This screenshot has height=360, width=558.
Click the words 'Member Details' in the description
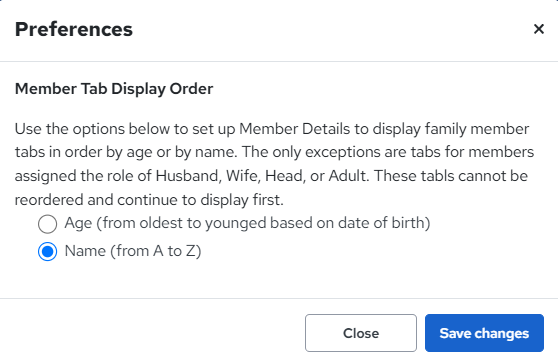tap(295, 129)
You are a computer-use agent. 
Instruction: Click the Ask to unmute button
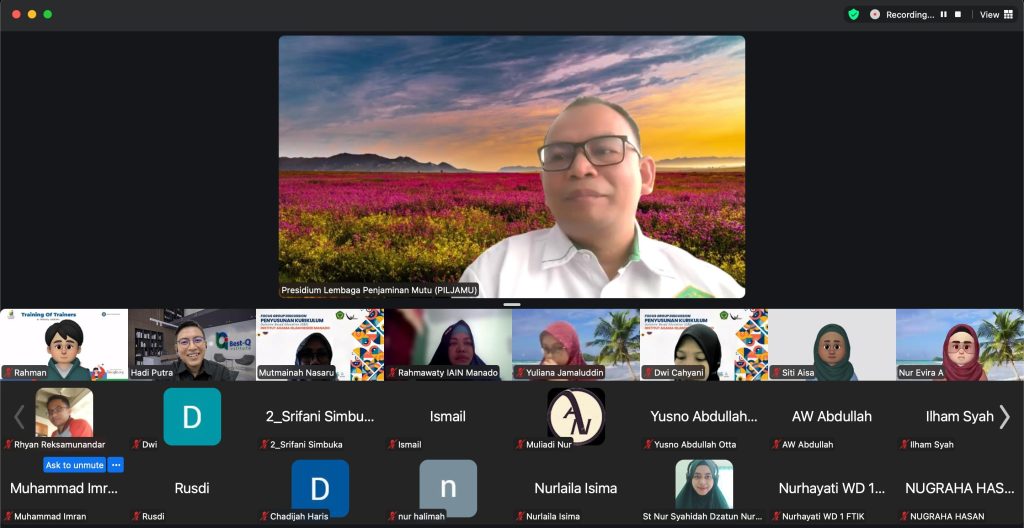point(74,465)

──────────

• [How to complete this task]
Your answer should hold every record above, printed exactly and free of pictures.

• [Solution for this exercise]
This screenshot has height=360, width=558.
Click the words 'Member Details' in the description
tap(295, 129)
You are a computer-use agent. 
Instruction: Click the Ask to unmute button
point(74,465)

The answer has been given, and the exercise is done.